Ainsi, nous constatons une certaine unité au sein des traditions spirituelles car que ce soit un Dieu créateur au moyen du Verbe vibratoire, ou que ce soit un Brahmâ duquel émane sans cesse des créations infinies, ou que ce soit un Mârâ auquel nous rapportons toutes les illusions trompeuses en raison de la projection sur les phénomènes de notre mental discursif, dichotomique ou discriminant, nous dépeignons, en fait, une même Réalité qui est re-création permanente, par jeu, par récréation de l’esprit, qui est certes éphémère, mais qui a perdu « toute sa tonalité tragique » lorsque, par exemple, nous la dénonçons. Pourquoi a-t-elle perdu sa tonalité tragique ?

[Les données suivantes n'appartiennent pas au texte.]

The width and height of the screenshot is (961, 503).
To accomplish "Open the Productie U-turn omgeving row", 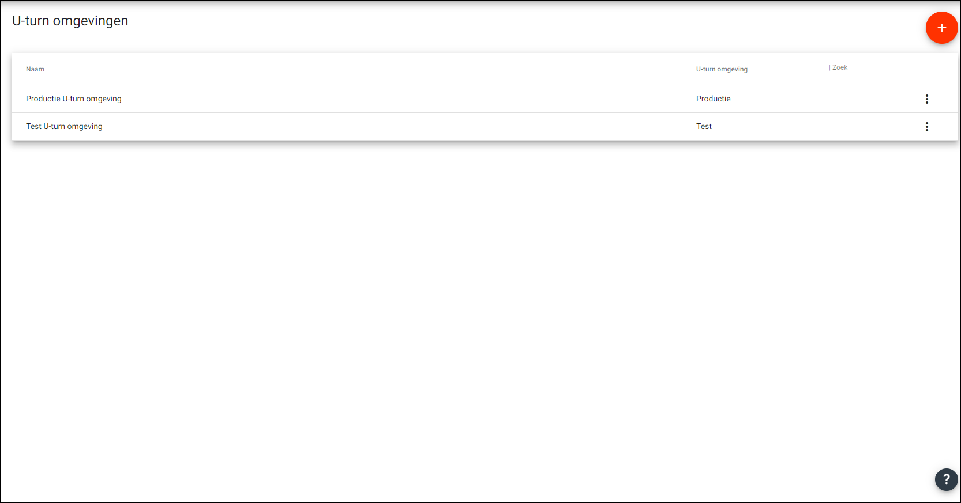I will pyautogui.click(x=346, y=99).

  1. Tout d’abord parce que l’illusion n’existe que si nous adhérons à la croyance que tout n’existe que de façon séparée et autonome.
  2. Ensuite, parce que de toute façon, à l’échelle de l’éternité, de l’Absolu et de l’infini, la notion de « provisoire, éphémère, impermanence » n’a plus de réelle importance.

En définitive, ce sont bien nos attachements qui rendent tragiques nos rapports à la Mâyâ. Mais « attachement » est à prendre dans tous les sens du terme : attachement à des croyances, des idées, des dogmes ; attachement à notre égo provisoire ; attachement aux objets sensibles éphémères – toutes sortes d’attachements. Ce sont ces mêmes attachements qui nous font voir la Mâyâ comme la production d’un malin génie qui voudrait nous tromper, contrecarrer nos projets et nos possessions. En fait, la Mâyâ a tout autant peu de responsabilité qu’un film projeté sur un écran. Ce n’est pas elle qui décide de nos croyances. Elle n’impose rien. De la même façon que lorsque nous voyons un tour de magie sur scène et dans la rue, nous savons qu’il existe un truc, nous ne sommes pas obligés d’être naïfs lorsque nous connaissons le processus d’une savante mise en scène. La Mâyâ serait plus comme une industrie efficace, performante pour rendre effective n’importe quelle pensée, tels les robots d’une chaîne de montage, par exemple. Sans la Mâyâ, il n’y aurait tout simplement pas de création !

« La liberté innée, spontanée, partout vibrante dans le monde animé et dans le monde inanimé, que tous éprouvent de façon immédiate comme leur propre nature identique au Seigneur, a pour forme la Réalité du spanda » (Lilian Silburn, Śivasutra et Vimarśini de Kṣemarâja, op. cit., p. 7).

La Mâyâ touche donc aussi notre rapport à la liberté (de penser et de créer) et, sans aucun doute, au rapport à l’Art également (au sens le plus large). Quand un bouddhiste fabrique la figure complexe d’un Mandala magnifique puis qu’il le disperse aux quatre vents une fois qu’il est achevé et apprécié, il a accompli le processus même de la Mâyâ. De plus, cette œuvre d’art symbolise la Création avec son Cœur, son origine.